= Work item =
Reproduce exactly the lines below, from the first one through the line containing "Given: Click the", and omit any pictures.

= Records =
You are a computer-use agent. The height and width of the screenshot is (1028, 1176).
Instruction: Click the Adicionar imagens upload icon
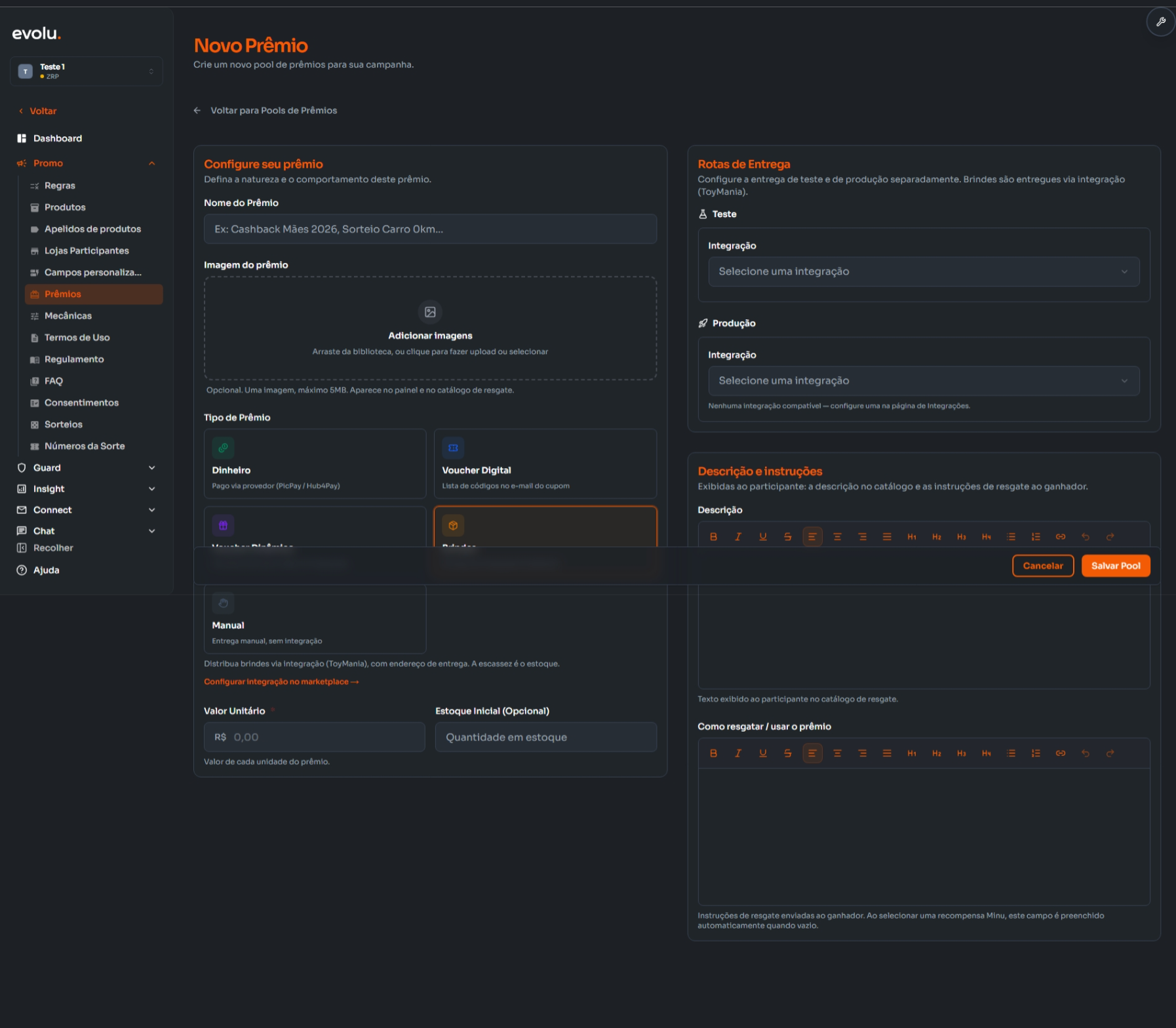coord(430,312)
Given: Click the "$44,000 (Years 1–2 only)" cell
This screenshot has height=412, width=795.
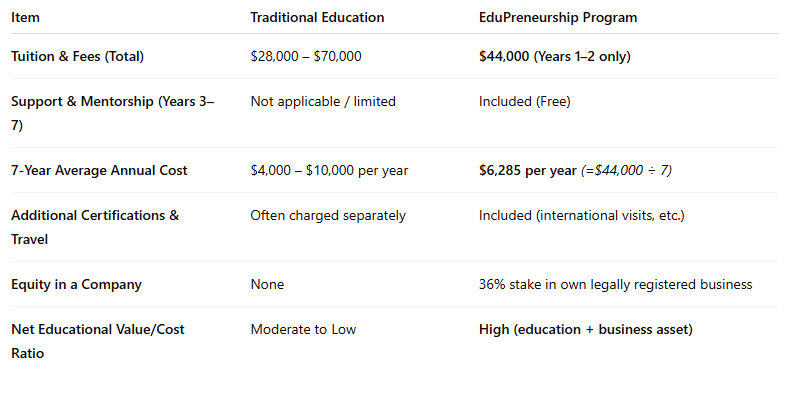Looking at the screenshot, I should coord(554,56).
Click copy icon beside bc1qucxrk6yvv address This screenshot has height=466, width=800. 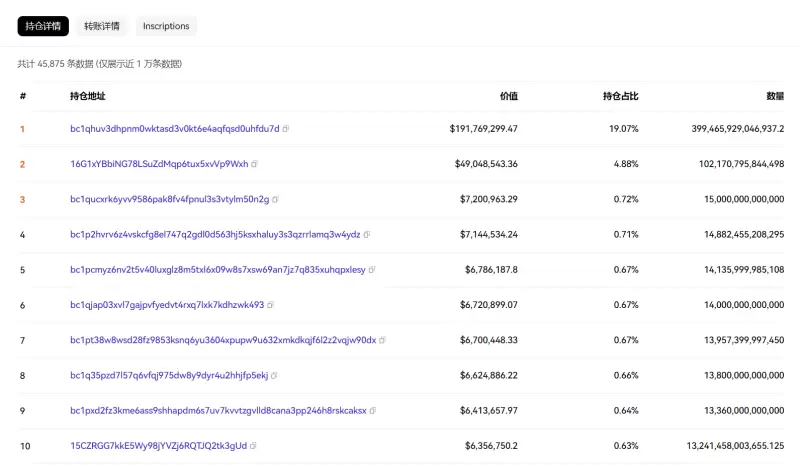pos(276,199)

= Task answer =
You are a computer-use agent. The height and width of the screenshot is (1028, 1176).
Instruction: Click the Adicionar imagens upload icon
coord(430,312)
Given: Click the "$44,000 (Years 1–2 only)" cell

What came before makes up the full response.